If Manning won five Superbowls by this point and had a 20-0 playoff record, but all the other things about him were crap in those wins I would argue just as vehemently that he wasn't that great or at the very least was highly overrated and benefited from things like great teammates, weaker competition, small sample size of games issues, and just plain old luck going his way (I could point out that Manning has faced better teams the majority of his NFL playoff career and has faced one of the toughest defensive schedules among QBs with any number of playoff games above a handful). Considering the evidence points otherwise, the onus is on people that don't believe that to both prove that "chocking" or "clutchness" actually exist in football (much better people have tried and failed because it's impossible to prove and almost most likely a myth), and to prove why all the useful stats about him that are good in showing how skilled he was are wrong, not the other way around.

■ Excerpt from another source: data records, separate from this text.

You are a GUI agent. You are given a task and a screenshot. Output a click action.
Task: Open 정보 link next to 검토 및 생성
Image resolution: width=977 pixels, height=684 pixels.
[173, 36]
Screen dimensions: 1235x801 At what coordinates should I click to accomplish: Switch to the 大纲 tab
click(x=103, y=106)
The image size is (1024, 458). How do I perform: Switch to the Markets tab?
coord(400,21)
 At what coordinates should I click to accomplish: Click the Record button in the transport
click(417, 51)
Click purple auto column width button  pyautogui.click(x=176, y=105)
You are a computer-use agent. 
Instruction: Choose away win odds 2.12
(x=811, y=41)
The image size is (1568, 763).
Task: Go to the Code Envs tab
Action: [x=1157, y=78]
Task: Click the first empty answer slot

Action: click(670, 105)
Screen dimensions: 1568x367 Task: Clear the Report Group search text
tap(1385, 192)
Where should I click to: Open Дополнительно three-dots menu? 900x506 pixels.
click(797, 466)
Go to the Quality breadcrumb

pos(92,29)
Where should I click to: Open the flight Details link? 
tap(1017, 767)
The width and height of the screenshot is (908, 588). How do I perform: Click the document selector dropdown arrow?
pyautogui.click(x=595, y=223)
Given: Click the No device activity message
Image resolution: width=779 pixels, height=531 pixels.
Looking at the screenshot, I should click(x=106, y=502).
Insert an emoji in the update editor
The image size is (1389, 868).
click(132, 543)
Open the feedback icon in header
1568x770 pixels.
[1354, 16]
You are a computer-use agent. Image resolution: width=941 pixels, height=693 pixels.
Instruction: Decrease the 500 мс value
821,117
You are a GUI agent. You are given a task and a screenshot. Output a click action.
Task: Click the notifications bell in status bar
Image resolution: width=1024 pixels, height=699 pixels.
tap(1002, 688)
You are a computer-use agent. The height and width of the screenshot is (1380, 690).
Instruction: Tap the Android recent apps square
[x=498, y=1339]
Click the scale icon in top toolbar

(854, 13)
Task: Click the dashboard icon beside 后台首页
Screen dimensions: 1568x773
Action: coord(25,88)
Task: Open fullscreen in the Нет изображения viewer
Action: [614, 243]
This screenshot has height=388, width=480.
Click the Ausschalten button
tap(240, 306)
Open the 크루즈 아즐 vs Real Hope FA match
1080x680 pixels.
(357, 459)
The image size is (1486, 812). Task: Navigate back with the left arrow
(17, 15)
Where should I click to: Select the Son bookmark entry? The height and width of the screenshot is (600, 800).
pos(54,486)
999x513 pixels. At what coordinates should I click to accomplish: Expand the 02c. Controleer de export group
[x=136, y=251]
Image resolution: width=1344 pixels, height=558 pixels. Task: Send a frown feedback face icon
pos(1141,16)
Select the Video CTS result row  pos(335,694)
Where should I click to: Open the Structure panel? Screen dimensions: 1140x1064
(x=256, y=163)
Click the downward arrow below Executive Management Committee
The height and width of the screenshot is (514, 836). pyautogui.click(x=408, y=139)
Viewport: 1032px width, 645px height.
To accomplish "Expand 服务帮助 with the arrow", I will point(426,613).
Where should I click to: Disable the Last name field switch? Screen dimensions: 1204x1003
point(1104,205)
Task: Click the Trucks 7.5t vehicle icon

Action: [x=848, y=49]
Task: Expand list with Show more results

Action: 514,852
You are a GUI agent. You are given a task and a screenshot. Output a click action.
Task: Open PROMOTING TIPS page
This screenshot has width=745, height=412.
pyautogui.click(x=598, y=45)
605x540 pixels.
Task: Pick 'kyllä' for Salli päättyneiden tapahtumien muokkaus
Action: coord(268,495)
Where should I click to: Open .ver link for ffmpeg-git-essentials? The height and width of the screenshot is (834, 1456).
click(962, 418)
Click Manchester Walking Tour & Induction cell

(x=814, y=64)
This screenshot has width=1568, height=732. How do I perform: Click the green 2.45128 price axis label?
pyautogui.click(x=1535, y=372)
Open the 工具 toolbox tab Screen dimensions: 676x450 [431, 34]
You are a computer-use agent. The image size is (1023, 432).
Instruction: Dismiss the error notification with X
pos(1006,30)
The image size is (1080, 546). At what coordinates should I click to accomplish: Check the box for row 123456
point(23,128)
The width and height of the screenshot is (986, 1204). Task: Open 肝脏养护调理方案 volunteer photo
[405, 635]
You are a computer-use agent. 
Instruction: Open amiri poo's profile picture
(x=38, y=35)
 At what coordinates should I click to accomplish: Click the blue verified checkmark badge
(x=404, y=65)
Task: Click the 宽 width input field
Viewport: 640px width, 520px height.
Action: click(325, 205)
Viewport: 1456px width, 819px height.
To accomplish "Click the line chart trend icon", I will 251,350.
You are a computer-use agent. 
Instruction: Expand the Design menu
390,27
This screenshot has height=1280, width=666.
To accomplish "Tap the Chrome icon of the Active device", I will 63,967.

Say if somebody wanted to argue that a person like Joe Montana or Terry Bradshaw was the greatest QB of all time or were just greater than what their regular season stats indicate it's on them to prove that those 20ish or so playoff games are somehow their real talent level and not for some reason the hundreds of other games that do a better job of showing their actual skill level, and which shows there is a good handful of QBs better than they were, even in there own era no less. It’s like flipping a coin. If you do it ten times it wouldn’t be unheard of for somebody to get 7 or 8 heads from that even though everybody knows it’s a 50/50 thing. Flip a coin two hundred times and the chances of somebody winning 70 or 80 percent when they have only a 50/50 chance are almost nil because over time things regress to what their actual probability is. What a QB does in hundreds of games is almost certainly a better indicator of what type of QB he was than a small handful of games. With Manning it’s probably the same but he probably got much fewer successes than he rightly should by the way he played even considering he was playing an uphill battle most of those games.
I hate to break it to people, because it’s kind of distasteful to come to a realization like this about a sport people love, including me, but with so few games, and when things are a lose and go home scenario a very gigantic portion of what happens is just dumb ass luck. Now people don’t like that and they like to put narratives to describe things like that because it sounds better than either saying things happen in large measure because of random variance or even worse that they don’t know why things happen the way they do.
It’s sounds much better to say a team was clutch , somebody wanted it more, or somebody turned it on or so and fell apart or chocked than to shrug and admit they might have just drew the long or short straw that time.
Take the last Superbowl. I very much think Seattle was the better team not just that day but in general the whole year, but if they had to play Denver over and over again hundreds of times not only would a blowout of what they did be a very rare occurrence, but they would probably lose a large portion of those games, like maybe even above 40 percent of them. They wouldn’t suddenly become a worse team, even if people would see it that way if they had lost.